La première semaine, c’était Joëlle (blonde et 13 700 euros de budget mariage, autant dire l’hyène de service), Stéphanie (factrice à Tourcoing et 4 000 euros, la ch’ti du lot), Isabelle (l’emmerderesse en chef) et Mélanie (la nunuche). A chaque jour son mariage et ses perfidies, entrecoupées de pas moins de trois pages de pub (dont Meetic, normal, et « Envoie Cocu au 7 20 21 », logique). Si toutes ont apprécié, à la noce de Joëlle, les invités marchant dans l’église au rythme de la version gospel d’All You Need Is Love (ouiii, comme dans Love Actuallyyy), elles ont très sérieusement remis en cause la robe de la mariée, absolument pas en accord avec le thème « Cabaret » (et le chignon, alors là, pas du tout cabaret, le chignon). Le lendemain, au mariage de Stéphanie, le faire-part a beaucoup plu : il faut dire que ce petit bijou de créativité représentant un permis de conduire maquillé en « permis de se marier » avec, écrit en haut, « République nuptiale », était très réussi. Si la chenille au son des Lacs du Connemara a eu ses partisans, le buffet et sa pièce maîtresse (mortadelles, saucisses sèches, rillettes et autres pâtés de foie disposés en forme de cœur) n’ont pas été appréciés par les plus chichiteuses. Pas plus que la surprise réservée par le néo-mari à sa néo-épouse : un strip-teaseur déguisé en pompier cracheur de feu. Au troisième jour, bien que placé sous le thème « Anges et colombes », le mariage d’Isabelle, c’était plutôt « cata et scoumoune » : robe trop grande, marié amnésique, colombes périmées et enfants ratant dans les grandes largeurs la chanson à leur maman (ah, c’était réussi et kro mignon ? Désolés). La dernière, Mélanie, pour son mariage « Cendrillon », a déçu les jurées avec son ouverture musicale très moyennement princière (ou alors versant monégasque : c’était du Bon Jovi) et son buffet pourtant tout à fait dans le thème (des petites princesses de plastique habillées de traîne en jambon de pays).

De gré ou de forceps

Quarante caméras planquées dans le moindre recoin de la maternité de Poissy et, passé les messages des sponsors - un test de grossesse et des couches, dans l’ordre - la voix off qui annonce : « Audrey Hepburn disait : "Le plus difficile dans la maternité, c’est cette inquiétude intérieure qu’on ne doit pas montrer." Eh bien aujourd’hui, nous vous montrons tout. » Enfin ! Episiotomie, épisiotomie, épi, épi, épisiotomie ! Veuillez excuser cette explosion, mais il faut ça pour supporter les kilos de miel qui dégoulinent de Baby Boom : à faire claboter un diabétique.

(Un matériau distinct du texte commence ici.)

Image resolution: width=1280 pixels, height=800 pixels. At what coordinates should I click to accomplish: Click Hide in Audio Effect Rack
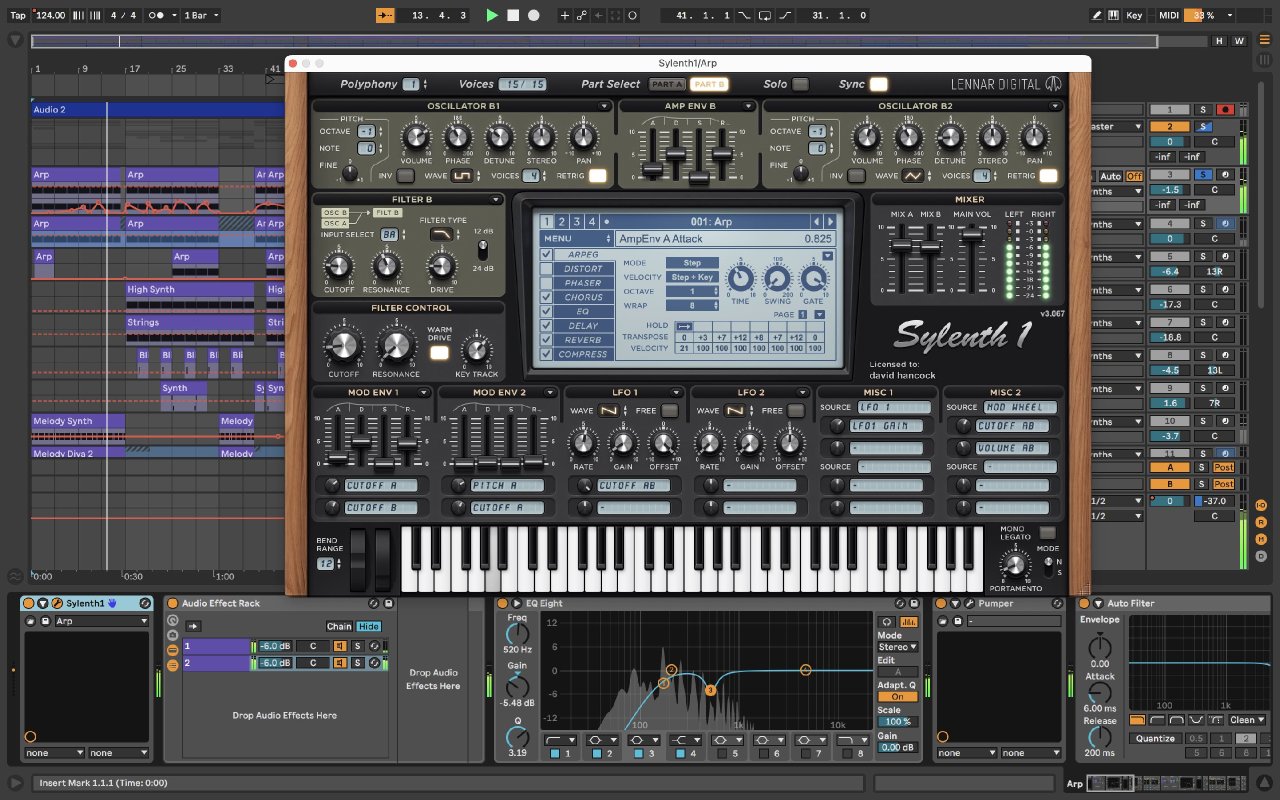point(369,626)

D’abord il y a la voix off - carrément la voix française de l’héroïne de la bluette américaine Grey’s Anatomy -, à très fort taux de glucose. Et qui déblatère le même genre de sentences nunucho-boursouflées. Exemple : « Chaque jour en salle de naissance, des hommes deviennent pères. […] Un bouleversement : la plus grande aventure de leur vie. » A part, évidemment, grimper la baby-sitter. Ensuite, il y a la bande-son, à base de chants d’angelots à vous faire passer la scène du faon dans Sissi pour du porno gonzo. Et puis il y a, sur fond d’une composition mariant habilement biberons et jouets d’enfants, les parents interrogés sur le « miracle de la vie » qui vient de s’accomplir. On a droit à toute la gamme : l’adolescente qui veut jouer à la poupée, les cathos et leur déjà innombrable portée de Tancrède et d’Enguerrand, le père qui tourne de l’œil… Dans Baby Boom, spot chromo aux images nettoyées, aseptisées, on ne voit rien, ni sang ni même ce sein, flouté au montage. Point ou à peine de médecins : le « nous » qu’emploie la voix off, c’est celui des sages-femmes, réduites à une caricature d’extatiques accoucheuses, de bonnes fées vous barattant du nourrisson comme Jean-Pierre Pernaut du savetier. Et, bien sûr, on ne saura rien de leur travail, de l’absence de personnel, des heures sup pas payées, bref des joies de l’hôpital public. Faudrait voir à ne pas assombrir le beau tableau nataliste de TF1.

Paru dans Libération le samedi 3 septembre 2011.